The rat trap. We’re moving and moving through this maze called life, but we’re not really progressing towards coming out of the maze and into the open space. ‘Don’t mistake movement for progress” is one of my favourite quotes. Whenever I find myself in a very busy or fast paced movement, maybe a little stressed too, I’ll stop and ask myself, ‘Am I progressing or just racing in circles?’ And hell if I can’t even answer that, then I stop what I’m doing and reassess the situation. Do I need to be here doing this right now? How effective is my plan? And, can I make it more efficien?

‘Do I need to eat this?’, or, ‘do I want to eat this?’ - is even more tricky for some. For me, I’ve learnt to control that. I can rarely be tempted by my own words to do something I don’t want or need to. Sure it happens once in a blue moon. But, even if you coat yourself in dark chocolate, peanut butter and raspberries, and present yourself all irresistible and shit, if the need or want does not match mine, then I can’t be tempted. Not to say I cant be tempted, I am human after all.

It seems as if humans have lost some sense of self control these days, even in controlling their self control... is over-control a thing? Do you think one can be over-controlled to the point they lose track of what it is they are controlling or hoping to achieve? Ending right back where they started...

Taking it back to the topic of diet, there are certain foods that I simply do not eat, either because they serve no purpose to me or my goals, or they upset my body and I don’t feel well from it. Not emotionally unwell like 'Ugh that doughnut made me fat'... because that is highly false, but actual physical/medical discomfort. And no, I’m not talking about gluten. Oh wonderful gluten, what a beauty in disguise. The glue that holds my soul to my body. The carb that perfectly matches protein 🍔🍔🍣🍣😍. I love carbs, and they love me back. Foods rich in cream, fat and spices tend to cause heartburn, a feeling of over-fullness, lethargy etc, especially when consumed in large amounts, so I keep that to a minimum. 300g of Lasagne and 300g of plain chicken and rice will both fill me up, but one will make me want to go laze on the couch and not move for some time after, while the other (chicken and rice) satisfies my soul.

So, I’m not all that controlled with diet. When my goals allow it, it’s there. Cake, doughnuts, burgers... but I rarely binge out to the point where I feel sick. I’ve learnt to control that. It takes time to learn new habits of self control.
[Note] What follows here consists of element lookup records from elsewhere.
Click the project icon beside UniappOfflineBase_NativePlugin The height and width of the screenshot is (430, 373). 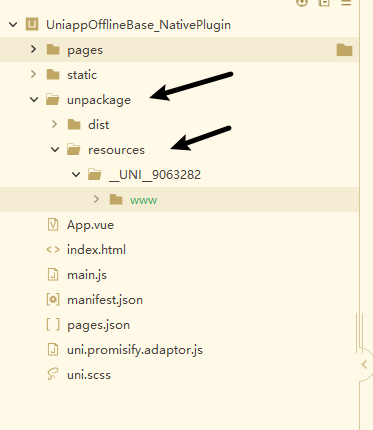click(x=32, y=24)
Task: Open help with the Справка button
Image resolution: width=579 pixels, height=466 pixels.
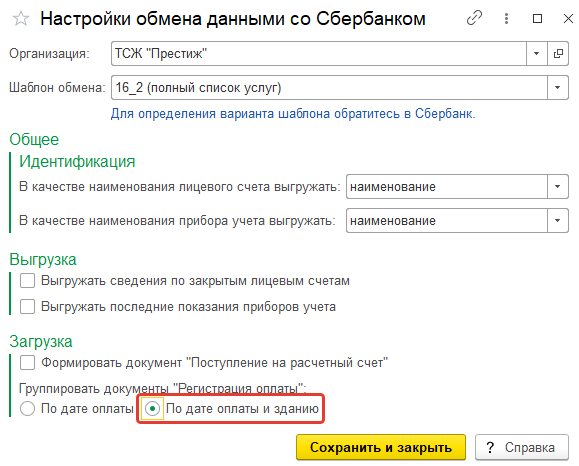Action: pos(521,447)
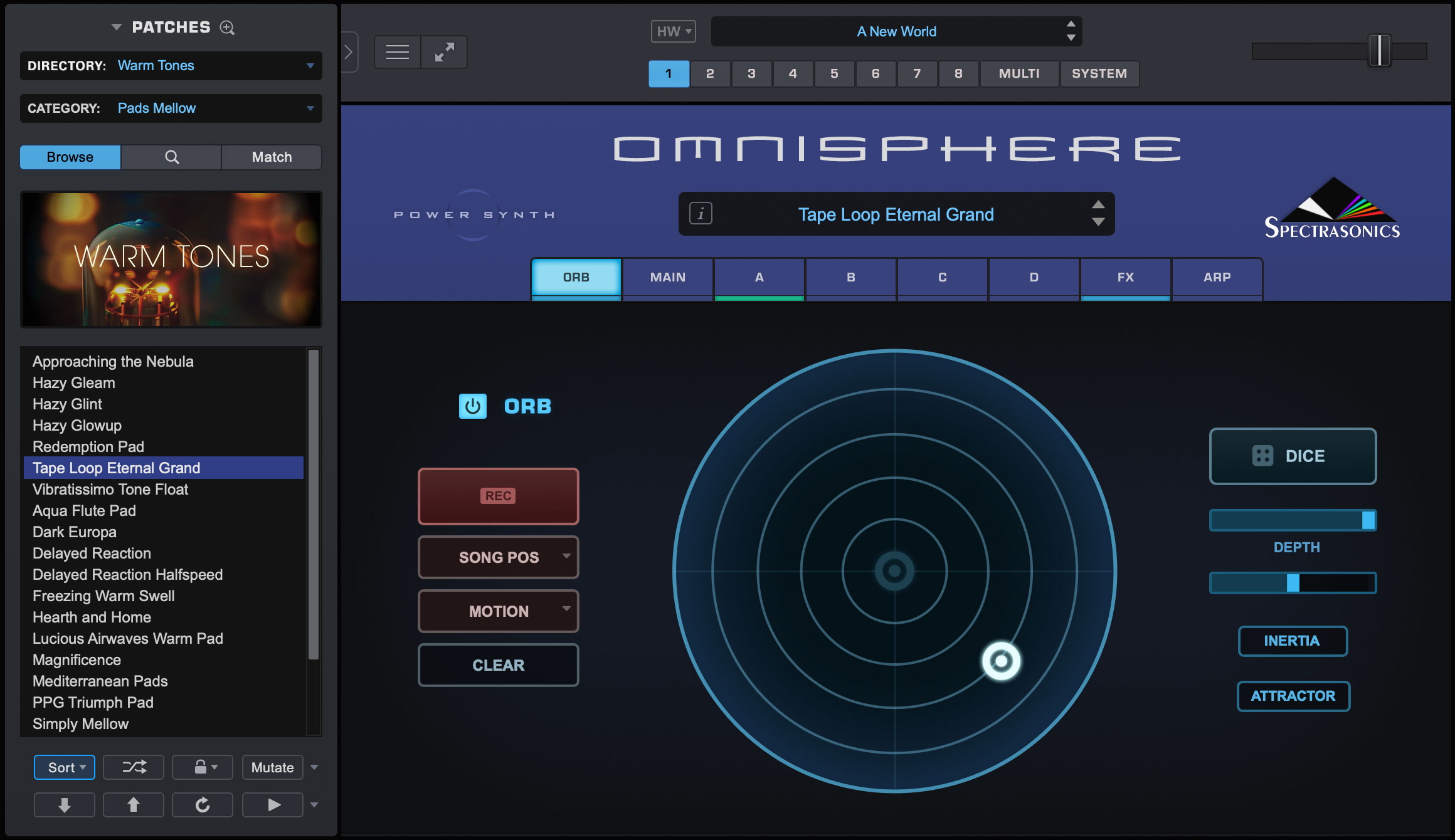Enable REC mode in the Orb panel
Image resolution: width=1455 pixels, height=840 pixels.
(498, 496)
You have to be patient.

By the way... “cheat meals” correlate very strongly to this “guilty” feeling people get about food, so I rarely like to call them cheat meals when I plan a diet, but more along the lines of 'enjoy any meal of your choice today'... emphasis on the word MEAL.. not, enjoy the whole day off. Unless I say that, which in some cases I do. It’s 1 meal of your choice. Plus, if something is in your plan, be it a diet or training break.... it’s not cheating. And you definitely shouldn’t feel guilty.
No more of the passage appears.